(Click-target data)
╔══
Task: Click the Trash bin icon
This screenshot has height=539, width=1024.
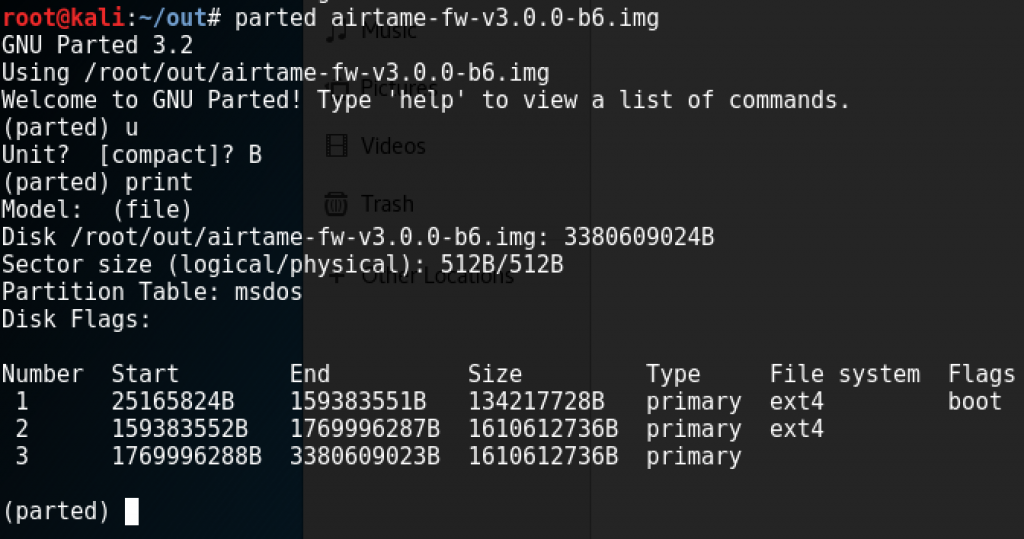Action: (336, 204)
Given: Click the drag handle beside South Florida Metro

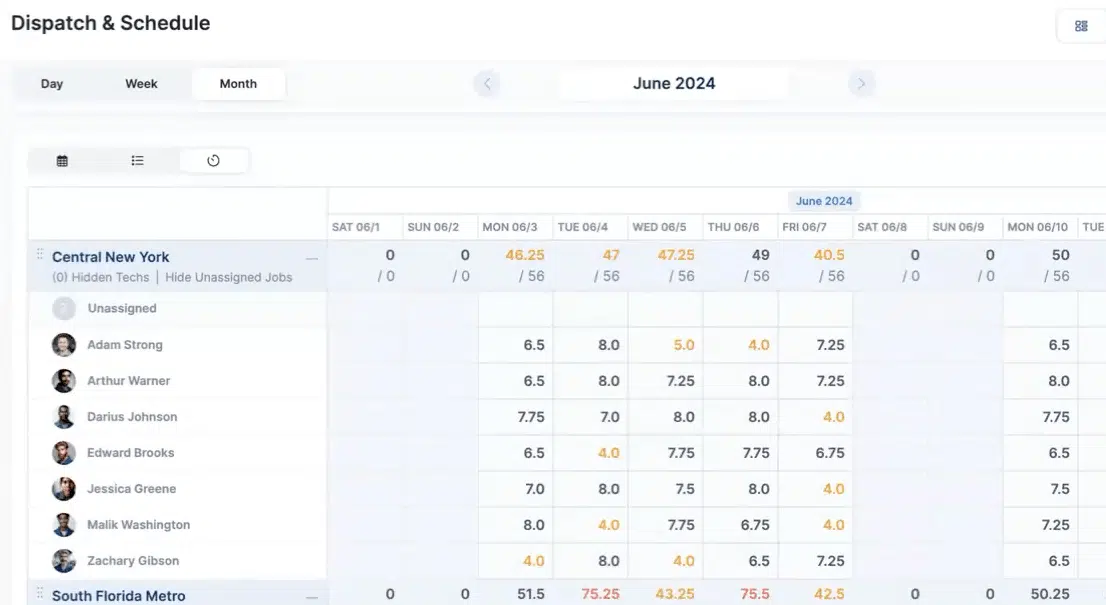Looking at the screenshot, I should coord(38,595).
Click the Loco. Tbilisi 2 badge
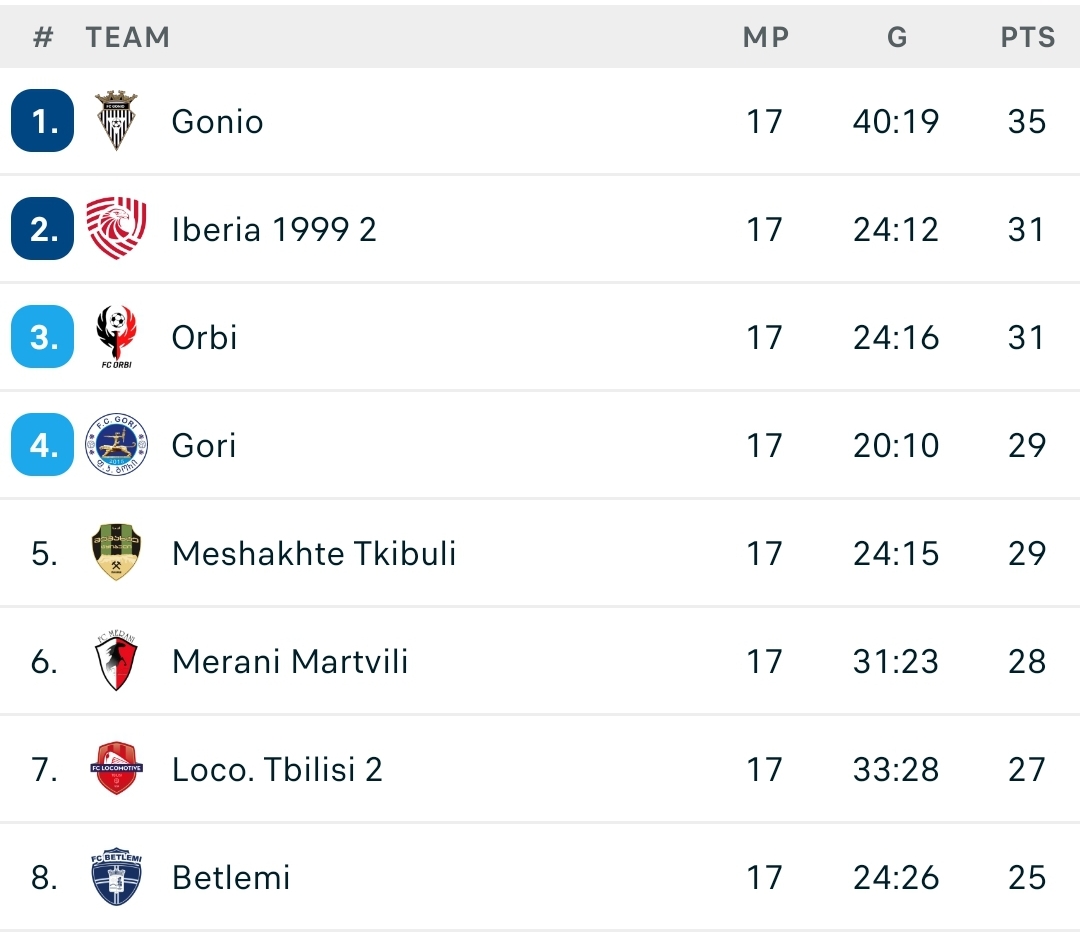Viewport: 1080px width, 932px height. [x=116, y=769]
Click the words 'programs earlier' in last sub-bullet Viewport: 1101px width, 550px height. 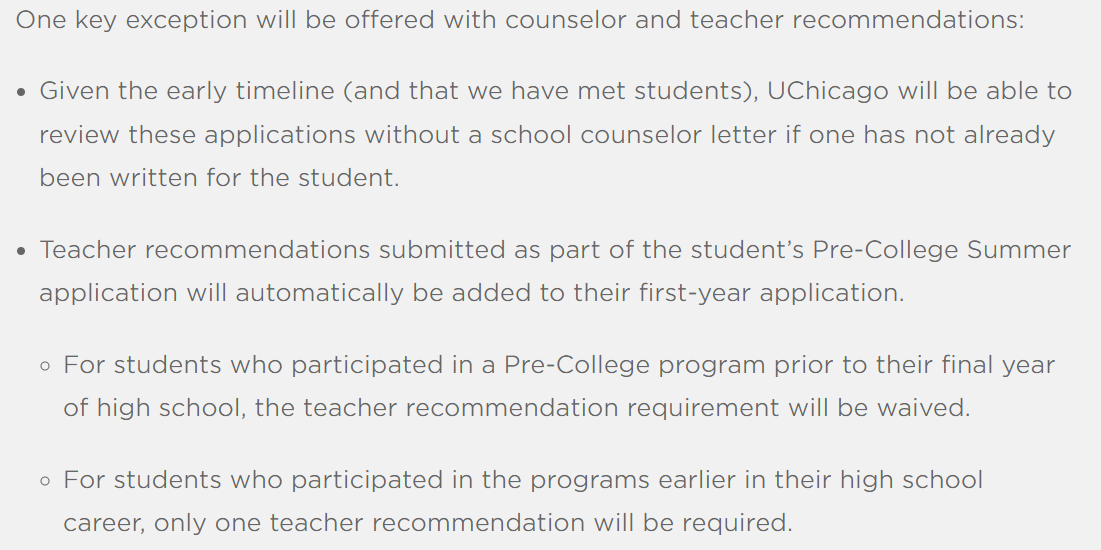pyautogui.click(x=647, y=480)
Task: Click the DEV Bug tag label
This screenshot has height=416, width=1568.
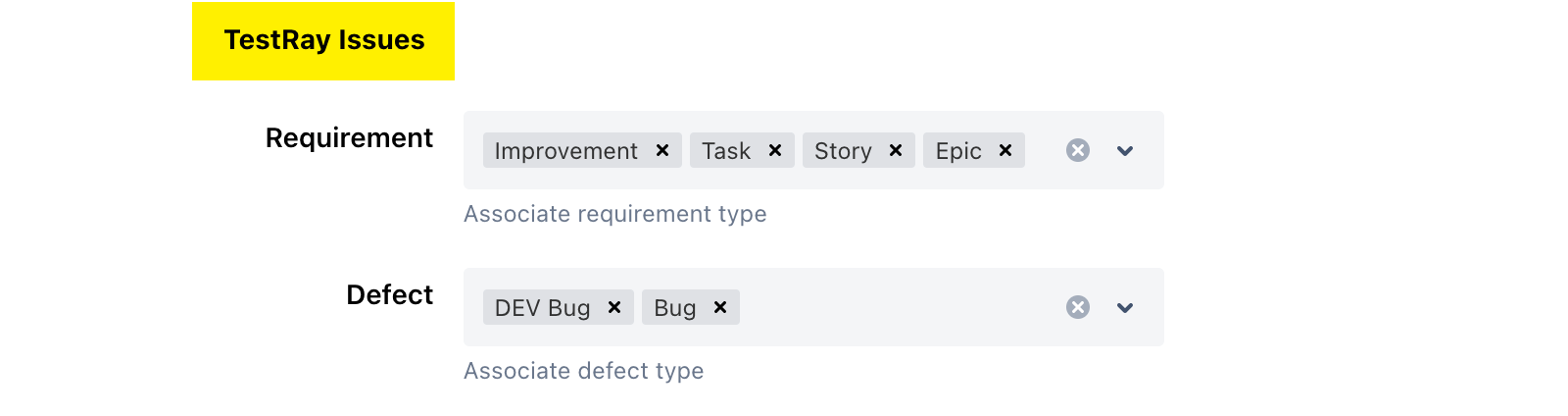Action: [x=542, y=308]
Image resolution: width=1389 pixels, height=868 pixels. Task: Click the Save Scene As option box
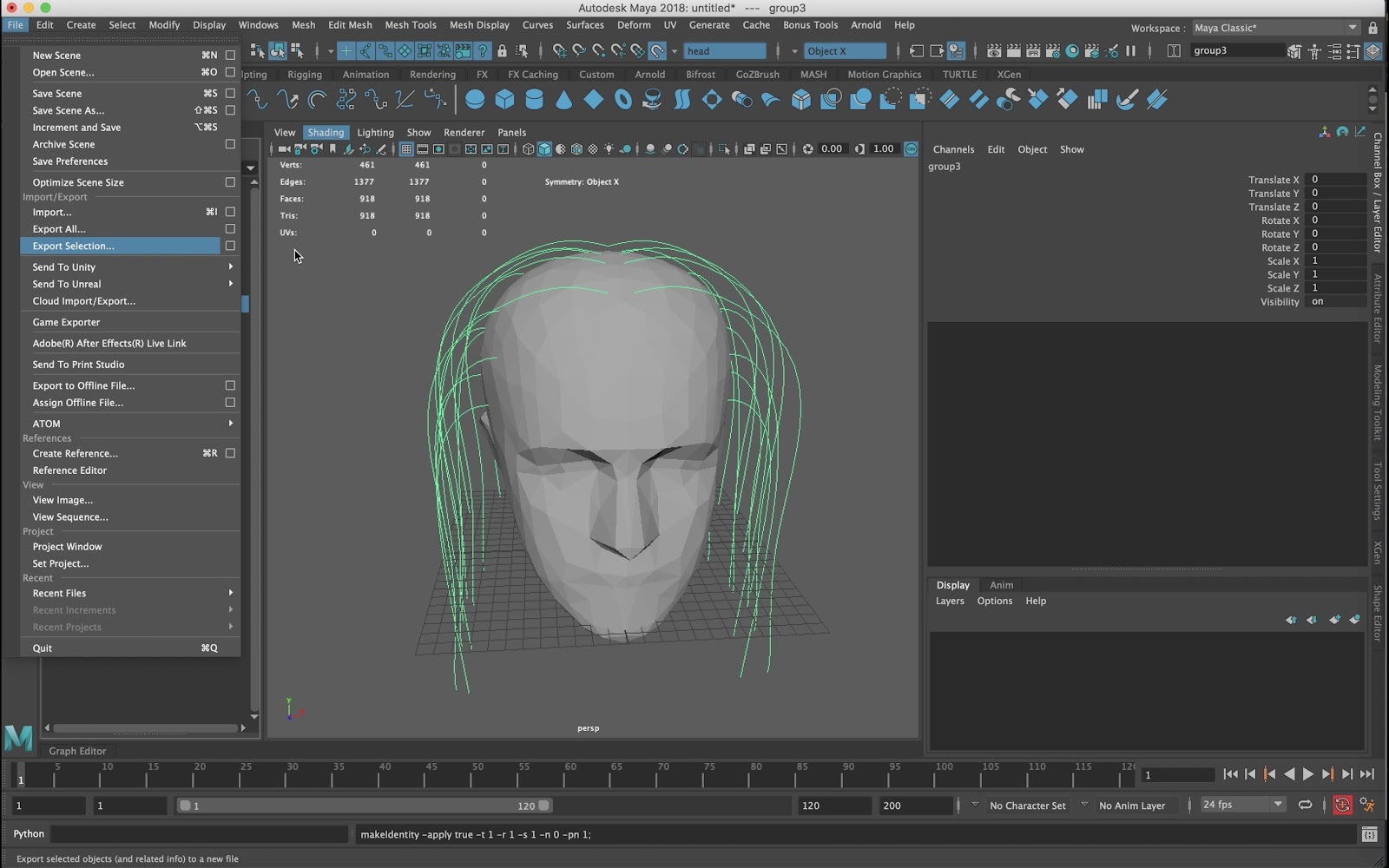[230, 110]
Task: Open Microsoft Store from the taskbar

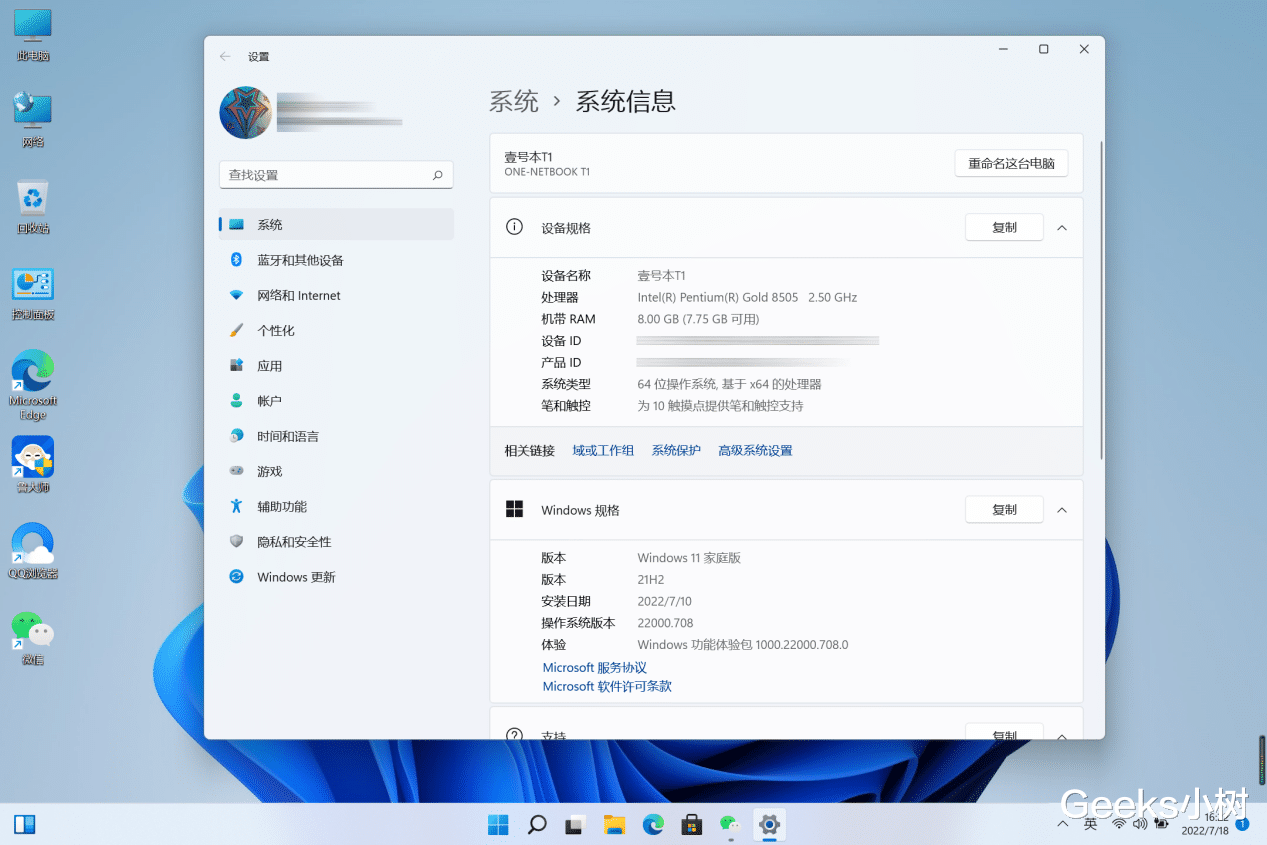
╚══
**TASK**: Transcribe the lines, starting with the line that contains "Image resolution: width=1389" and continuing through the final line, and leave the pictures out of your answer.

**PROBLEM SOLUTION**:
Image resolution: width=1389 pixels, height=868 pixels. Task: Click the Save Scene As option box
[230, 110]
Task: Open Microsoft Store from the taskbar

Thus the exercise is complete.